-- Description of the task --
Among the entries below, one stretch runs from the line that contains "Task: Click the letter" through the line that contains "Task: Click the +自选 add to watchlist button". Repeat that stretch exactly, ends included, and only that.

─── Input records ───

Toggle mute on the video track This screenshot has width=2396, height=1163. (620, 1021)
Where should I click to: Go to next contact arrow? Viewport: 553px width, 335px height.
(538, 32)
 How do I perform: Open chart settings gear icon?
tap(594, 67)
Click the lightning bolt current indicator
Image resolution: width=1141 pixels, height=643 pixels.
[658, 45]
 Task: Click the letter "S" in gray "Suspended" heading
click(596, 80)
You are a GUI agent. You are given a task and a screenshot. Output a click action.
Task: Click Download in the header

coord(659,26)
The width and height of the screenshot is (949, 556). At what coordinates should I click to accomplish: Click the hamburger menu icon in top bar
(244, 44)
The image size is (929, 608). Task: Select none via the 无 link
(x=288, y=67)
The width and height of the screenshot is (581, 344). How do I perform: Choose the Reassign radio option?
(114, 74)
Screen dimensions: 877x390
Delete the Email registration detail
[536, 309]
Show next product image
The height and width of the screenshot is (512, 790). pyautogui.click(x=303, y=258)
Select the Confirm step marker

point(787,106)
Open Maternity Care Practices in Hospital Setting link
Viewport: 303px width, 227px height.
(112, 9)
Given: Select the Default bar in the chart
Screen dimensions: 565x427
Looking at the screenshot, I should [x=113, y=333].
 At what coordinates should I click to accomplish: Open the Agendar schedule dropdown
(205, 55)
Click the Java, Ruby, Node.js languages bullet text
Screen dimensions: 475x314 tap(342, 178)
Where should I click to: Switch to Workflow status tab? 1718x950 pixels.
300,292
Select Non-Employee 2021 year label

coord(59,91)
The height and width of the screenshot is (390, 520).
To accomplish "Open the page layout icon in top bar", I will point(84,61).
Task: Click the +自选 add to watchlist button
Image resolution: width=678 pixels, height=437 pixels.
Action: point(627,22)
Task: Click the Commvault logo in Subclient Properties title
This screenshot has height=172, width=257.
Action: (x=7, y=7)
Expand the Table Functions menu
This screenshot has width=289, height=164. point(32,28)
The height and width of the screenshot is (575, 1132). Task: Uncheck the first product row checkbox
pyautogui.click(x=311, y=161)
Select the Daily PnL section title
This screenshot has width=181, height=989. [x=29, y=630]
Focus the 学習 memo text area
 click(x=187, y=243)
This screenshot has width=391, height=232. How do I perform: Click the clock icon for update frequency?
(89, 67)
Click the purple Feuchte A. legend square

───

-- Task result --
 Task: Click the letter "S" in gray "Suspended" heading
click(596, 80)
You are a GUI agent. You are given a task and a screenshot. Output a click action.
Task: Click Download in the header

coord(659,26)
The width and height of the screenshot is (949, 556). At what coordinates should I click to accomplish: Click the hamburger menu icon in top bar
(244, 44)
The image size is (929, 608). Task: Select none via the 无 link
(x=288, y=67)
The width and height of the screenshot is (581, 344). How do I perform: Choose the Reassign radio option?
(114, 74)
Screen dimensions: 877x390
Delete the Email registration detail
[536, 309]
Show next product image
The height and width of the screenshot is (512, 790). pyautogui.click(x=303, y=258)
Select the Confirm step marker

point(787,106)
Open Maternity Care Practices in Hospital Setting link
Viewport: 303px width, 227px height.
(112, 9)
Given: Select the Default bar in the chart
Screen dimensions: 565x427
Looking at the screenshot, I should [x=113, y=333].
 At what coordinates should I click to accomplish: Open the Agendar schedule dropdown
(205, 55)
Click the Java, Ruby, Node.js languages bullet text
Screen dimensions: 475x314 tap(342, 178)
Where should I click to: Switch to Workflow status tab? 1718x950 pixels.
300,292
Select Non-Employee 2021 year label

coord(59,91)
The height and width of the screenshot is (390, 520).
To accomplish "Open the page layout icon in top bar", I will point(84,61).
Task: Click the +自选 add to watchlist button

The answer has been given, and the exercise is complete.